99% Invisible, one of my generation’s obligatory podcasts, released an episode about design, mass production, and authenticity– called 77 Steps. In it, the Emeco chair takes center stage as the industrial-product-turned-design-object par excellence, and Emeco’s legal fight to protect the intellectual property of their signature Naval Chair, using something called Trade Dress Protection.
Trade dress protection is designed to protect consumers from the lookalike imitations of name brand products.

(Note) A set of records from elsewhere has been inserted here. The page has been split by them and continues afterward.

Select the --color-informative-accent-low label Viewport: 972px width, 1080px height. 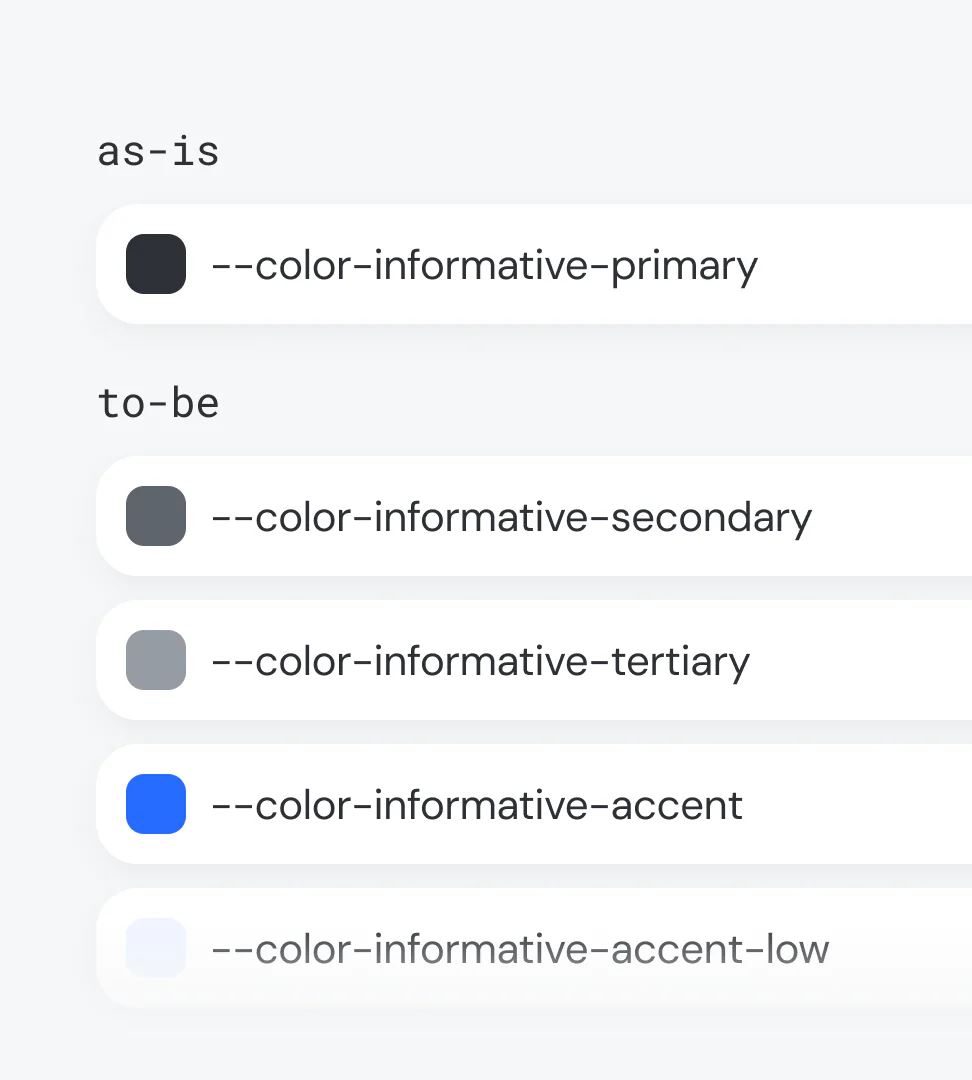click(x=520, y=949)
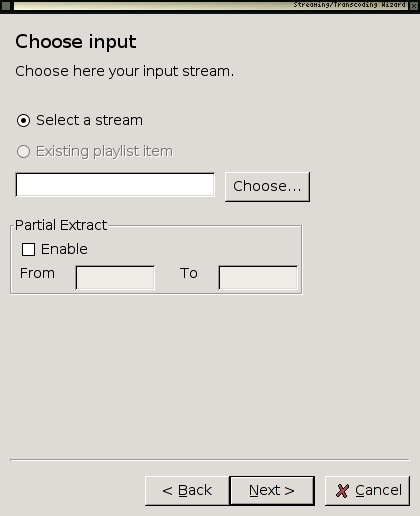Viewport: 420px width, 516px height.
Task: Click the Streaming/Transcoding Wizard title bar
Action: coord(211,6)
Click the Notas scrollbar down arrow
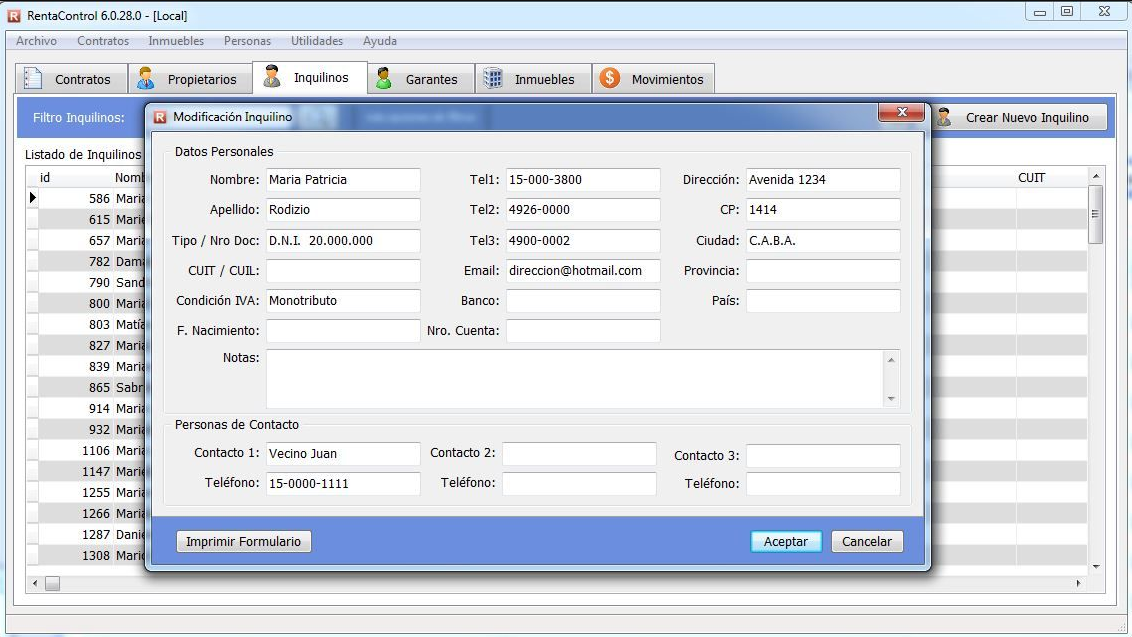Screen dimensions: 1132x637 [891, 399]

Emeco’s dispute with Restoration Hardware (and IKEA and Target) has been documented by the New York Times. While it’s sensible for a company to protect its design from copying, the plot thickens when the show considers the impact of this protectionism on average consumers. Says lawyer Christopher Sprigman:
[When] consumers in the marketplace look at this chair, unless they’re real furniture aficionados, they don’t think ‘Oh, this is Emeco,’ they think ‘Oh, that’s a chair.’ I don’t think the shape of this chair is distinctive. To the extent that [Emeco using Trade Dress Protection] succeeds, these designs become the territory of the rich, and no one else can access them.
If the original idea of a chair like Emeco’s is mass-production and affordability, then tightening the market and putting a legal fence around the intellectual property of its design is completely counterproductive. This reveals the economic and philosophical push-and-pull inherent to a world of copy+paste:
[Knock-offs] bring the rest of us into the world of the artist … they allow us to participate in the fashion world, even if we can’t afford the stuff on the runway … they allow us to participate … [and] that’s democratizing.
What came to my mind first was The Why Factory’s publication of a book called Copy Paste, which researches and discusses our changing attitudes toward originality. Like most things Winy Maas makes, the book’s tone is decidedly optimistic: it doesn’t bemoan the end of originality, rather celebrates a new sense of freedom from it.
But then I remembered: back in 2011, I noticed the trend in design & fashion stores decorating their storefronts with fake books. In a way, Restoration Hardware’s style (rustic, old-school, throwback-y) is particularly prone to sneaky copying such as the kind they got in trouble in with Emeco. So shouldn’t we all have seen this coming?